Multiplying exit-polling participation percentage by preference percentage gives a good approximation of what the Kerry or Gore electoral impact would be on these groups so crucial to Mr. Obama’s victory. The average drop in support for Mr. Obama in 2012 from the higher of either Mr. Kerry or Mr. Gore among the five groups is 2.4 percent. Delete women from the calculation, and the average decline is 2.8 percent — almost enough to have allowed Mr. Romney to win by Mr. Obama’s 2012 popular vote margin.

Even the decline in votes for Mr. Obama by 18- to 29-year-olds compared to Mr. Kerry or Mr. Gore — 2.2 percent — is still more than enough to flip the popular vote to Mr. Romney. The declines in other demographics — blacks (2.4 percent), Hispanics, (2.8 percent) and liberals (3.7 percent) — are far greater.

Furthermore, vote totals for both Mr. Kerry and Mr. Gore came against George W. Bush, who hardly racked up Reagan-sized Republican margins.

The point is, there are many moving demographic pieces in presidential elections, and this certainly was the case among the groups Mr. Obama was depending on in his re-election bid. Today’s 2016 Democratic front-runners, Joseph R. Biden Jr. and Hillary Rodham Clinton, are little like Mr. Obama — just as the possible Republican front-runners, Paul Ryan, Chris Christie, Bobby Jindal and Marco Rubio, are distinct from Mr.
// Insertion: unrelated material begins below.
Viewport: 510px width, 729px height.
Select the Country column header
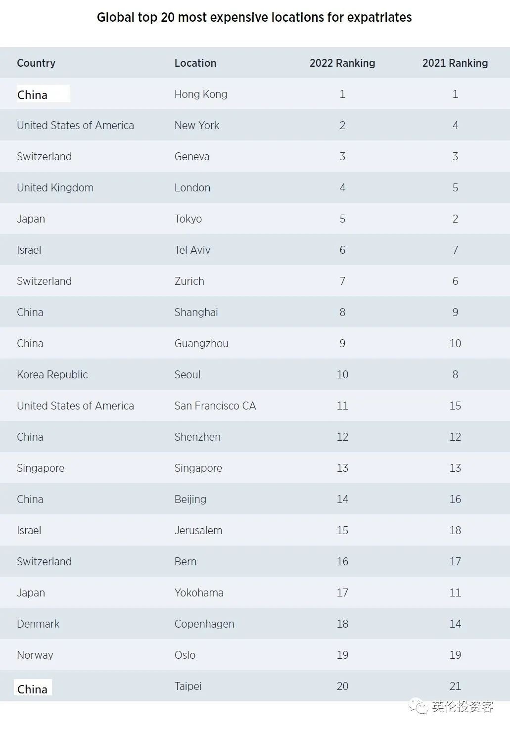(x=36, y=63)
Romney and Mr. McCain.

It is not just candidates who change rapidly. Issues and campaign organizations do as well. Democrats had a distinct campaign spending advantage in 2008. By 2012, Republicans and conservative outside groups had outspent them.

Republicans also retain a real ideological advantage. Exit polling showed conservatives made up 35 percent of voters in 2012 and went 82 percent for Mr. Romney — hardly a conservative favorite. Liberals made up 25 percent of 2012 voters — their highest level among the past four elections and 3 percent more than in 2008 — going 86 percent for Mr. Obama. That means Republicans need only a little more than one-third of the remaining Independents to win, while Democrats need a bit less than two-thirds.

In 2016, Democrats also will have to confront “incumbency fatigue.” Eight years is a long time in the harsh glare of today’s presidential spotlight — just ask Mr. McCain, who attempted to follow Mr. Bush. That fatigue runs deeper than just an economic downturn, as Mr. Gore can attest. He failed to succeed Bill Clinton in the Oval Office despite a robust economy. There’s a reason America has had only one same-party three-term stretch (1980-1992) since Harry Truman.

The Republican Party, like Mark Twain, would be right to say, “The reports of my death have been greatly exaggerated.” Ebbs and flows are natural occurrences in presidential politics. Before Franklin D. Roosevelt, Republicans dominated for decades. From 1932 to 1954, it was all Democrats. From Dwight D. Eisenhower through George H.W. Bush, Republicans won seven of 10 elections.

It is a serious mistake to look at the future as simply a continuum of the present. Nowhere is this truer than in presidential politics, particularly now.

J.T. Young served in the Treasury Department and the Office of Management and Budget and as a congressional staff member.